**Your instructions**
Retype the material below line for line, without changing anything.

**Data lines**

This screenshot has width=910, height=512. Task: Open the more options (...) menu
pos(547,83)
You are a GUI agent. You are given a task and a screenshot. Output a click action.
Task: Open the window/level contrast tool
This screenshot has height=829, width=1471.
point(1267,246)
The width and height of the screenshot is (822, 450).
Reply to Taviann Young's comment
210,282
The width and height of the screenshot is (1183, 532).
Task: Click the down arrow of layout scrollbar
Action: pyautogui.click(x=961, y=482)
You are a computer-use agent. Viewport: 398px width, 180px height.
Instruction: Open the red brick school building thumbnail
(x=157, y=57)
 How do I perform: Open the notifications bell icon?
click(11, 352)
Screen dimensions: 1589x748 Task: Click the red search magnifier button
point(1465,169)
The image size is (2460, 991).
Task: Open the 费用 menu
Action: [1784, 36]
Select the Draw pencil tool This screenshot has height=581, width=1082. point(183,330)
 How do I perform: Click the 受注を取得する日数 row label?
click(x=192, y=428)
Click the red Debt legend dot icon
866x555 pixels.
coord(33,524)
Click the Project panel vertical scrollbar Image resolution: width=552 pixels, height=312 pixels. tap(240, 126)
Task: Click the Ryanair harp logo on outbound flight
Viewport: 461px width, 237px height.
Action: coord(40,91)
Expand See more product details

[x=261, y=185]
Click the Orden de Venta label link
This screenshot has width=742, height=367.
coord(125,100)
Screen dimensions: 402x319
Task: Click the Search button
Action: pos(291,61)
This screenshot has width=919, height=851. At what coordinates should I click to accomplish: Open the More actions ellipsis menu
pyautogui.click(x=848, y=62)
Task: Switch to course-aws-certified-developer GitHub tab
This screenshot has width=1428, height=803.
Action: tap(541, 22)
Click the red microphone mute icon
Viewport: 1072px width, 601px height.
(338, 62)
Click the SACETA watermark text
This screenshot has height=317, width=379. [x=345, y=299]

**Reply to the task**
This screenshot has width=910, height=512. Task: Open the more options (...) menu
pos(547,83)
You are a GUI agent. You are given a task and a screenshot. Output a click action.
Task: Open the window/level contrast tool
This screenshot has height=829, width=1471.
point(1267,246)
The width and height of the screenshot is (822, 450).
Reply to Taviann Young's comment
210,282
The width and height of the screenshot is (1183, 532).
Task: Click the down arrow of layout scrollbar
Action: pyautogui.click(x=961, y=482)
You are a computer-use agent. Viewport: 398px width, 180px height.
Instruction: Open the red brick school building thumbnail
(x=157, y=57)
 How do I perform: Open the notifications bell icon?
click(11, 352)
Screen dimensions: 1589x748 Task: Click the red search magnifier button
point(1465,169)
The image size is (2460, 991).
Task: Open the 费用 menu
Action: [1784, 36]
Select the Draw pencil tool This screenshot has height=581, width=1082. point(183,330)
 How do I perform: Click the 受注を取得する日数 row label?
click(x=192, y=428)
Click the red Debt legend dot icon
866x555 pixels.
coord(33,524)
Click the Project panel vertical scrollbar Image resolution: width=552 pixels, height=312 pixels. tap(240, 126)
Task: Click the Ryanair harp logo on outbound flight
Viewport: 461px width, 237px height.
Action: coord(40,91)
Expand See more product details

[x=261, y=185]
Click the Orden de Venta label link
This screenshot has width=742, height=367.
coord(125,100)
Screen dimensions: 402x319
Task: Click the Search button
Action: pos(291,61)
This screenshot has width=919, height=851. At what coordinates should I click to accomplish: Open the More actions ellipsis menu
pyautogui.click(x=848, y=62)
Task: Switch to course-aws-certified-developer GitHub tab
This screenshot has width=1428, height=803.
Action: tap(541, 22)
Click the red microphone mute icon
Viewport: 1072px width, 601px height.
(338, 62)
Click the SACETA watermark text
This screenshot has height=317, width=379. [x=345, y=299]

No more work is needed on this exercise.